Even Stephen Harper complained about our electoral system in a 1996 essay entitled "Our Benign Dictatorship" he co-authored with Tom Flanagan. "First-past-the-post voting encourages parties to engage in a war of attrition," he wrote, "Although we like to think of ourselves as living in a mature democracy, we live, instead, in something little better than a benign dictatorship." But that was then. Now Mr. Harper is the dictator and has put PR on his enemies list.

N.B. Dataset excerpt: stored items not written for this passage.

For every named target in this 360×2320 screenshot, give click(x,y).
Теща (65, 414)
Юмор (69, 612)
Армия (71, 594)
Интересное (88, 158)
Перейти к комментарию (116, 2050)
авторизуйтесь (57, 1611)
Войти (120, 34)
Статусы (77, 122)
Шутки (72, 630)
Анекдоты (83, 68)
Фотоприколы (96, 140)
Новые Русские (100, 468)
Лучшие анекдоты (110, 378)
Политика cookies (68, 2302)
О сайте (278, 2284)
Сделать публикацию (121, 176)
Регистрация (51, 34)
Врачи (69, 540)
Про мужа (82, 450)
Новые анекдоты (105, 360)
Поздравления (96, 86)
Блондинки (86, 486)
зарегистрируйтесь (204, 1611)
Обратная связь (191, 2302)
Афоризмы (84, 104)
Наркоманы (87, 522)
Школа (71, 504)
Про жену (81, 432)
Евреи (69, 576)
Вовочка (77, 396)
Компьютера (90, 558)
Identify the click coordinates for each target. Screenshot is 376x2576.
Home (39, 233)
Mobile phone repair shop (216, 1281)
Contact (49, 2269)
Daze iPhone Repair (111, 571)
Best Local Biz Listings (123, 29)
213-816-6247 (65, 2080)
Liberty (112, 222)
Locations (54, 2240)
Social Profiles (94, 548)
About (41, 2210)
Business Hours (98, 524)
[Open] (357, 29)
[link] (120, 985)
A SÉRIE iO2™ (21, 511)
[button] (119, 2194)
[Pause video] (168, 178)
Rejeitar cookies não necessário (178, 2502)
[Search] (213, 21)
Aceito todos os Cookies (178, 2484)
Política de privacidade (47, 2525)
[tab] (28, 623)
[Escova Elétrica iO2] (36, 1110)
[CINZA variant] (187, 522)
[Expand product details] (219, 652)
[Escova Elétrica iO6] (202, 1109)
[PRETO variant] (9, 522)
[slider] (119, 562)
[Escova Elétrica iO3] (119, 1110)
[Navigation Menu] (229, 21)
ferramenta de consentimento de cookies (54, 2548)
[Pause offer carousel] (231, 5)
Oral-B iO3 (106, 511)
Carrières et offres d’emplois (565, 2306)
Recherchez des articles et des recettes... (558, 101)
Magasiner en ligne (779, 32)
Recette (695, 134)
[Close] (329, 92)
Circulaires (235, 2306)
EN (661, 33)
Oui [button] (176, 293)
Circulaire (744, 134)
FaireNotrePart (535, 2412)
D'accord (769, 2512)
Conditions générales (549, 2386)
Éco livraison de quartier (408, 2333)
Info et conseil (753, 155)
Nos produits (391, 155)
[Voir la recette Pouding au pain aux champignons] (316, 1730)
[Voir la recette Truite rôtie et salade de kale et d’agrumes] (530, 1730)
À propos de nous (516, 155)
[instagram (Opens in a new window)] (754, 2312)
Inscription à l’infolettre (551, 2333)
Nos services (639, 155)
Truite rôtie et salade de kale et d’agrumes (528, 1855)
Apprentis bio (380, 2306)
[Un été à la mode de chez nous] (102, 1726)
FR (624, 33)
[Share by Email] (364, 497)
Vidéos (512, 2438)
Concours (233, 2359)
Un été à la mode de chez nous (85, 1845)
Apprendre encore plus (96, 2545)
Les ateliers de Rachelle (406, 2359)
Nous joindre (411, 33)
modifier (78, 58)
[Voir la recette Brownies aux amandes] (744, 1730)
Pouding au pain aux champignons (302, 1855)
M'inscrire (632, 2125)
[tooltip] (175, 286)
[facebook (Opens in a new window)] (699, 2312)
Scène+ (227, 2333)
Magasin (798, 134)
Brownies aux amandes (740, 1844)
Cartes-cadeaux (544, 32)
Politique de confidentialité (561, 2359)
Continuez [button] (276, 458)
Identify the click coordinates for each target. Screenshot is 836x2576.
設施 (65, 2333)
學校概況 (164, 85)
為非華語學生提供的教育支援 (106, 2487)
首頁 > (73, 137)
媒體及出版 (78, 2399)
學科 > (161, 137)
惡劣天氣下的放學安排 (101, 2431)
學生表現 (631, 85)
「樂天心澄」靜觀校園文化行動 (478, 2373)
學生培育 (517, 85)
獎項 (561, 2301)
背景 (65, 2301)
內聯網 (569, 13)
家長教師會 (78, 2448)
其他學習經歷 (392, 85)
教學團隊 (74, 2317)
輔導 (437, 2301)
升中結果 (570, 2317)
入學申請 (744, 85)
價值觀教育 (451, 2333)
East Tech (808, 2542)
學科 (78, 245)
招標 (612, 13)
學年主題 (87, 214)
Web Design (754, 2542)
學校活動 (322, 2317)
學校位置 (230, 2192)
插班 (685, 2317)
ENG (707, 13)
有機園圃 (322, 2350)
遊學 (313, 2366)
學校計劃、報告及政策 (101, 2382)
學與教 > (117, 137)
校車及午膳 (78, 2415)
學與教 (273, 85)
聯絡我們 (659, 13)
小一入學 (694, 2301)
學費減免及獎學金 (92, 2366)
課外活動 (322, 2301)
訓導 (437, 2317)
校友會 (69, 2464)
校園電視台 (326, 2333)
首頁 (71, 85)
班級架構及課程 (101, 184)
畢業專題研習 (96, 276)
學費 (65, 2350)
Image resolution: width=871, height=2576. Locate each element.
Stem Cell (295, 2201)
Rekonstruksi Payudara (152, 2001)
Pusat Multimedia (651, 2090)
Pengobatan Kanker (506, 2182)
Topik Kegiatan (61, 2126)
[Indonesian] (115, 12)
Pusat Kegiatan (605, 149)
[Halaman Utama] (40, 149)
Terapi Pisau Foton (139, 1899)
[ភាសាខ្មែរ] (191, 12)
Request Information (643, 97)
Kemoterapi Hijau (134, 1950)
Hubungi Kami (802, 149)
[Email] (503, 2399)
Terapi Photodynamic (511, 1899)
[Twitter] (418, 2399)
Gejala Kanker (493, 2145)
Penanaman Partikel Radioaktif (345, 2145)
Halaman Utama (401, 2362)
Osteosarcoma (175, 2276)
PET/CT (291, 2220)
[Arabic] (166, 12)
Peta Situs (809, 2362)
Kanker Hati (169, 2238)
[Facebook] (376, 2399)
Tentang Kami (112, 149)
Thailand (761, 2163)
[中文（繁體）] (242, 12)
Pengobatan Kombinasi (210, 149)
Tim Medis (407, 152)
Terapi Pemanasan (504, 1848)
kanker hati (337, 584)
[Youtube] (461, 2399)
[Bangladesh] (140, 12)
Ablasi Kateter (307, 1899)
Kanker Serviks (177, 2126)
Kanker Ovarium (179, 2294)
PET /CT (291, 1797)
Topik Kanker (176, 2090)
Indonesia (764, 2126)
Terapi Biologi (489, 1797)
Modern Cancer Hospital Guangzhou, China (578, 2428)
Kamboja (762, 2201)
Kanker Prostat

A Conservative pamphlet declares "Conservatives say NO to proportional representation" and suggests that it is to be rejected equally with Tom Mulcair and Elizabeth May. The pamphlet claims that "Our country was founded on the principle of Equality of Ridings first and foremost." This will come as a surprise to historians. Democracy, of course, is about the equality of citizens, not the equality of jurisdictions.
That the Conservatives should be frightened of PR is hardly surprising. If we had a fair voting system, truly representative of the Canadian electorate, a party that couldn't quite get 40 per cent popular support would never have been able to unilaterally form a majority government. In his essay, Harper prophetically stated, "Our parliamentary government creates a concentrated power structure out of step with other aspects of society." He has, it seems, decided to prove the truth of his own words.